Rows from a collection
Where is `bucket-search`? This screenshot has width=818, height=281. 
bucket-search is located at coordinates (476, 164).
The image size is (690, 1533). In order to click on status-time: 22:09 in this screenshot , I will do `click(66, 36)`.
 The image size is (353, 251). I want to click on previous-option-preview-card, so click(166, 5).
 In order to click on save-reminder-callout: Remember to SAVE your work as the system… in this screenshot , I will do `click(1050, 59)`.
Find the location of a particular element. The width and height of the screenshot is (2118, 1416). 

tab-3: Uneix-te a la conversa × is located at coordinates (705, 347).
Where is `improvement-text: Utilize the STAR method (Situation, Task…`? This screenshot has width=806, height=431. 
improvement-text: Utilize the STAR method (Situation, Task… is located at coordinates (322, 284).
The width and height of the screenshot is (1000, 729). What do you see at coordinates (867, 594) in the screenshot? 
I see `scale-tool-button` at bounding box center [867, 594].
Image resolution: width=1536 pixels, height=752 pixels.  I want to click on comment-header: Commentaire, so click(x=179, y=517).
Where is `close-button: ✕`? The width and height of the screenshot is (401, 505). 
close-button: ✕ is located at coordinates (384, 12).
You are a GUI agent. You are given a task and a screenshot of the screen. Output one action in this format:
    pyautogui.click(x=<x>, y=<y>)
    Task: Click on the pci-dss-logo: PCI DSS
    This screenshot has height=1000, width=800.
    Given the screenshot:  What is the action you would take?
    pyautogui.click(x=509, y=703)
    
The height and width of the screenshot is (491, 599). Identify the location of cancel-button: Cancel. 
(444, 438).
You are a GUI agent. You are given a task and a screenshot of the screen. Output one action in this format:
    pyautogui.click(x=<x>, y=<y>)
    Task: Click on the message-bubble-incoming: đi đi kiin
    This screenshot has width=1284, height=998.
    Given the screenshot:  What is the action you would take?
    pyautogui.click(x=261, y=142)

What you should do
Reproduce every row above word for word, leaving nothing out and changing nothing.

Solution to the problem
Where is `bucket-search`? This screenshot has width=818, height=281. 
bucket-search is located at coordinates (476, 164).
The image size is (690, 1533). In order to click on status-time: 22:09 in this screenshot , I will do `click(66, 36)`.
 The image size is (353, 251). I want to click on previous-option-preview-card, so click(166, 5).
 In order to click on save-reminder-callout: Remember to SAVE your work as the system… in this screenshot , I will do `click(1050, 59)`.
Find the location of a particular element. The width and height of the screenshot is (2118, 1416). 

tab-3: Uneix-te a la conversa × is located at coordinates (705, 347).
Where is `improvement-text: Utilize the STAR method (Situation, Task…`? This screenshot has width=806, height=431. 
improvement-text: Utilize the STAR method (Situation, Task… is located at coordinates (322, 284).
The width and height of the screenshot is (1000, 729). What do you see at coordinates (867, 594) in the screenshot? 
I see `scale-tool-button` at bounding box center [867, 594].
Image resolution: width=1536 pixels, height=752 pixels.  I want to click on comment-header: Commentaire, so click(x=179, y=517).
Where is `close-button: ✕`? The width and height of the screenshot is (401, 505). 
close-button: ✕ is located at coordinates (384, 12).
You are a GUI agent. You are given a task and a screenshot of the screen. Output one action in this format:
    pyautogui.click(x=<x>, y=<y>)
    Task: Click on the pci-dss-logo: PCI DSS
    This screenshot has height=1000, width=800.
    Given the screenshot:  What is the action you would take?
    pyautogui.click(x=509, y=703)
    
The height and width of the screenshot is (491, 599). Identify the location of cancel-button: Cancel. 
(444, 438).
You are a GUI agent. You are given a task and a screenshot of the screen. Output one action in this format:
    pyautogui.click(x=<x>, y=<y>)
    Task: Click on the message-bubble-incoming: đi đi kiin
    This screenshot has width=1284, height=998.
    Given the screenshot:  What is the action you would take?
    pyautogui.click(x=261, y=142)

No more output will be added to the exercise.